Last year was especially noteworthy for this new Civil War. Didn’t it seem like the Redcoats were saying that the Bluecoats didn’t matter anymore? That the war was over – the Redcoats won – and it was the Bluecoats’ job to step aside and let the victors decide alone who gets to have money, who gets to have health care, and who gets to decide what the Constitution means? What was remarkable about last year was that there wasn’t even a token effort devoted to compromising between the two armies – the Redcoats simply told the Bluecoats to sit in the back of the bus and shut up because Blue means “minority” and Red means “majority” and that’s all there is to say. To make matters even more comical, the Redcoats used this strong-armed strategy despite the fact that more people voted for the Bluecoats for President and for Senator in the past election.
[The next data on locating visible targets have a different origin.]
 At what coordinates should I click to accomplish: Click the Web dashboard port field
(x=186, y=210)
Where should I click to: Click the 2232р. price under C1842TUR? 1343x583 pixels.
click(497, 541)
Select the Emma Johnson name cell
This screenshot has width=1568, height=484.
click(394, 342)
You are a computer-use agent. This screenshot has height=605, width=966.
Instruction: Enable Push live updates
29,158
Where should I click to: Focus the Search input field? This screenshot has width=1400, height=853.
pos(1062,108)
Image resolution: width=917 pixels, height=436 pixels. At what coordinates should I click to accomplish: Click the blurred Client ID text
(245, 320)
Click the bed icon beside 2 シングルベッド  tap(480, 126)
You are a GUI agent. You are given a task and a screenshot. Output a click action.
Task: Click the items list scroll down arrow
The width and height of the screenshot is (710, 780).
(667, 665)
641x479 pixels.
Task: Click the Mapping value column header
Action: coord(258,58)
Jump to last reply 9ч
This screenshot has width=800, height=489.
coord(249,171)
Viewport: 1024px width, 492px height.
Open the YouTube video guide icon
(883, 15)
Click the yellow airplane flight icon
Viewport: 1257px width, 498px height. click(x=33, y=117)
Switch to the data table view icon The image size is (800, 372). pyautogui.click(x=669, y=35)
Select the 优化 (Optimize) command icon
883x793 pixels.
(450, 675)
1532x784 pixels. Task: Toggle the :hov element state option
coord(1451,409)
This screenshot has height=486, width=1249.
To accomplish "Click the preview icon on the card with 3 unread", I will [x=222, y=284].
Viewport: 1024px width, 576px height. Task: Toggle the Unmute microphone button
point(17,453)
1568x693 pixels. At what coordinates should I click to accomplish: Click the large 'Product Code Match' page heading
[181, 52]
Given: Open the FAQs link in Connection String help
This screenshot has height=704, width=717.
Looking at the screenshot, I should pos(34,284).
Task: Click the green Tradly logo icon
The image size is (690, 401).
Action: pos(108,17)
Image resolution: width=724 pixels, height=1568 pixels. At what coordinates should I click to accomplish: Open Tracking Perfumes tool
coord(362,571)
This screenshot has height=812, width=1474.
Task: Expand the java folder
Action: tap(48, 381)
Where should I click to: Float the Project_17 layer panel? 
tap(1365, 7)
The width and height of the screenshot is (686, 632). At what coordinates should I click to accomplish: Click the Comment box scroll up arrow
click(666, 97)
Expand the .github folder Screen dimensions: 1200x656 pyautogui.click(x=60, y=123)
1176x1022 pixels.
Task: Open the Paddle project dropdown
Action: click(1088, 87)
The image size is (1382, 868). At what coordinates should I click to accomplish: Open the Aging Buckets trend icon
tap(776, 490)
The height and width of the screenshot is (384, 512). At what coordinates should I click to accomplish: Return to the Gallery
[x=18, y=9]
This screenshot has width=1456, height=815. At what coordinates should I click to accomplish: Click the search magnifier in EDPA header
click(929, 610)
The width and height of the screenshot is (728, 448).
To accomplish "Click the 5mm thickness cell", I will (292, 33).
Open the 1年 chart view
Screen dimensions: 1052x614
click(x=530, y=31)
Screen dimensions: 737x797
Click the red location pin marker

These are the kinds of things that happen in the new American Civil War.
Honestly, as Civil Wars go, I prefer this one. I abhor violence. Now, thank God, we have figured out a way to threaten our union without killing one another. That’s surely progress over the situation in the early 1860s. But I’m not exactly pleased by the situation. I still remember an America where, at least at times, we all seemed to be paddling in the same direction. An America where Purple dominated Red and Blue. Where Walter Cronkite reported, and the whole nation listened. I still remember an America that would have done the fallen of Gettysburg proud.
Now? We have an America where a President sets out to begin a speech called the “State of the Union” and nobody is even willing to hear it because we already think we know all we care to understand about the State of Union.
When you’re watching a mammoth tug of war, there is no union. There are just two groups of guys – one who will fall face-first in the mud and another who will fall butt-first on the ground. These are not wars anyone wins.